I-Pulse, a deep-tech company backed by mining giant BHP and co-founded by mining financier Robert Friedland and Chief Technology Officer Laurent Frescaline, announced Thursday it had signed an agreement with the U.S. Department of Commerce for a $250 million award under the CHIPS Research and Development Office program. The award targets the development of high-performance silicon-carbide semiconductor components used in pulsed-power systems. The company is based in Albuquerque near Sandia National Laboratories. YourDailyAnalysis identifies the award as a CHIPS Act allocation with an unusual sectoral profile: most CHIPS program funding has targeted conventional semiconductor fabs; this one targets a physical process technology with applications in geothermal drilling, mining, rock fragmentation, and defense.

I-Pulse uses high-voltage solid-state silicon-carbide switches to generate controlled electrical pulses that fracture rock formations ahead of mechanical drilling. In geothermal drilling, those pulses increase drilling speed and extend drill-bit life. In mining and resource extraction, the same technology can fragment ore bodies more efficiently than conventional explosives.

The CHIPS program funding connects the silicon-carbide technology to defense and national security applications. Pulsed-power systems have direct military applications including directed-energy weapons, railguns, and high-power radar systems. Friedland described the award as having profound implications for energy security and national defense, and has been building a relationship with the Trump administration on critical minerals supply chain security. YourDailyAnalysis traces the convergence of mining, semiconductor manufacturing, and defense industrial base policy behind this single award: pulsed-power silicon carbide sits at the intersection of all three.

The investor roster amplifies the strategic signal. In addition to BHP, the company has attracted backing from Rio Tinto, Newmont, and Teck Resources. Chile’s state-owned copper producer Codelco invested approximately $50 million. That combination reflects a shared commercial bet: if pulsed-power drilling technology can reduce the cost of accessing hard-rock mineral deposits, every major miner benefits.

Ivanhoe Electric Inc., another Friedland-connected company, is separately working with the U.S. Export-Import Bank on financing for an Arizona copper project. China’s Commerce Department placed export controls on MP Materials Corp. and USA Rare Earth Inc. last week. That sequence describes an active critical minerals supply chain competition playing out through multiple regulatory and financial channels simultaneously.

The pulsed-power application to geothermal drilling is the one with the broadest potential commercial impact outside defense. Geothermal energy has been constrained by the high cost of drilling into hot rock formations. A technology that can fragment rock ahead of the drill bit could reduce the cost per meter drilled significantly, making previously uneconomic geothermal projects viable. Your Daily Analysis surfaces the Friedland factor as the connective thread: this is the same individual who co-founded Ivanhoe Mines and helped develop the Kamoa-Kakula copper mine, now deploying capital and political relationships toward a U.S.-centric critical minerals strategy that crosses mining, defense, and semiconductor policy simultaneously.

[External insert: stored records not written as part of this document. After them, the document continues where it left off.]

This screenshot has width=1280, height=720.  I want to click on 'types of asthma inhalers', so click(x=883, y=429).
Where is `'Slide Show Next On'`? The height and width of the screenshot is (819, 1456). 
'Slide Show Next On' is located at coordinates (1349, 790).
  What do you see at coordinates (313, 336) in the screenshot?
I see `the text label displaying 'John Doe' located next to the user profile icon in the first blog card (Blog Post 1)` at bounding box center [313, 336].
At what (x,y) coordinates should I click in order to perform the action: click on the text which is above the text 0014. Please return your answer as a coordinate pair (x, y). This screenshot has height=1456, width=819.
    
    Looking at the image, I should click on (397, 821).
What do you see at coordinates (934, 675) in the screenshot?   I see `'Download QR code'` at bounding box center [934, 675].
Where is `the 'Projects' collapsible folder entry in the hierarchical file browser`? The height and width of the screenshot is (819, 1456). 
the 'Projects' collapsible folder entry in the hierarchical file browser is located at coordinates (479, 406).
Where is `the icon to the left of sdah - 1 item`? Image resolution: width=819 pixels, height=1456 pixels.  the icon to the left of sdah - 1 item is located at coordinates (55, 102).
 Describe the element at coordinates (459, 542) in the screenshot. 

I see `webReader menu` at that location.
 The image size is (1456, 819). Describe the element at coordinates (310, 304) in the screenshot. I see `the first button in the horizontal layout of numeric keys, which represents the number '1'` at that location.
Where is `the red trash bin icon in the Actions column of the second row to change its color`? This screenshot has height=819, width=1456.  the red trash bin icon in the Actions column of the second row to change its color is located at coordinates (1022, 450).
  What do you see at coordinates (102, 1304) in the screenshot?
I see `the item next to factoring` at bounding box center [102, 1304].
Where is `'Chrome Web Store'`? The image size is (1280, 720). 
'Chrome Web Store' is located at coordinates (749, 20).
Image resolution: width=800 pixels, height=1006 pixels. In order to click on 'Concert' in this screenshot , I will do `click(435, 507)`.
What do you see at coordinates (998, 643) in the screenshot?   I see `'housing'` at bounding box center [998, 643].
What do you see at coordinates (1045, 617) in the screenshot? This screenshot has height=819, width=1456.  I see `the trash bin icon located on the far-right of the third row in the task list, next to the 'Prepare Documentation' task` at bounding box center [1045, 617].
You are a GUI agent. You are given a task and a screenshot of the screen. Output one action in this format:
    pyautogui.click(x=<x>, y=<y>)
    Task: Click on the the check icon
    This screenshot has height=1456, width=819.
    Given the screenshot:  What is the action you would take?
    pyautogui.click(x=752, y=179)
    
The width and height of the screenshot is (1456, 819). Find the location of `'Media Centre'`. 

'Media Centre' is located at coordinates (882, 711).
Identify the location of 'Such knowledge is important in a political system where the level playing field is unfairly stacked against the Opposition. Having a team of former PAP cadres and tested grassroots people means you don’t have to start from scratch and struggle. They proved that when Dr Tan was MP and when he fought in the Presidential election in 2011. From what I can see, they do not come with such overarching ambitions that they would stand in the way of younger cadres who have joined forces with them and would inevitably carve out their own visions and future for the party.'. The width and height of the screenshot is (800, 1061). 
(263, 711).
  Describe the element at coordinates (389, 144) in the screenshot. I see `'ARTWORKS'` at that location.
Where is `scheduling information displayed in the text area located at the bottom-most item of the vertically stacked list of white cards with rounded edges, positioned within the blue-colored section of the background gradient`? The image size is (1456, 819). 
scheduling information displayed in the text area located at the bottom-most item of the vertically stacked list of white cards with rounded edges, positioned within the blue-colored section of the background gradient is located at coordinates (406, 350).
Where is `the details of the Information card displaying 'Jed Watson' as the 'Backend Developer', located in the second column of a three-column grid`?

The CHIPS and Science Act was enacted primarily to support domestic fabrication of advanced logic and memory chips. Awarding $250 million to a pulsed-power technology company extends the program’s mandate into enabling technologies for both semiconductor manufacturing equipment and defense industrial applications.

Development of I-Pulse’s project could begin as early as 2027.

Watch whether the Albuquerque facility’s development timeline aligns with the Department of Defense’s current procurement cycles for pulsed-power applications. YourDailyAnalysis argues that the most consequential question about this award is not whether the pulsed-power drilling technology works commercially – independent backing from BHP, Rio Tinto, and Newmont suggests it does – but whether the CHIPS program funding produces manufacturing scale fast enough to matter for defense procurement timelines already running under urgency.